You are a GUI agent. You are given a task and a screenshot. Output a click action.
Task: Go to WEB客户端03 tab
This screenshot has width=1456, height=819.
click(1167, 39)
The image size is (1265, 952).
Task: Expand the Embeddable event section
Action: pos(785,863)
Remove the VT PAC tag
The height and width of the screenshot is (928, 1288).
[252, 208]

____________

* YOUR OBJECTIVE
Could you print, word for word, the line containing "Task: Go to WEB客户端03 tab" and every line after it through the end of the records, and nothing else?

* ANSWER TO THIS TASK
Task: Go to WEB客户端03 tab
This screenshot has width=1456, height=819.
click(1167, 39)
The image size is (1265, 952).
Task: Expand the Embeddable event section
Action: pos(785,863)
Remove the VT PAC tag
The height and width of the screenshot is (928, 1288).
[252, 208]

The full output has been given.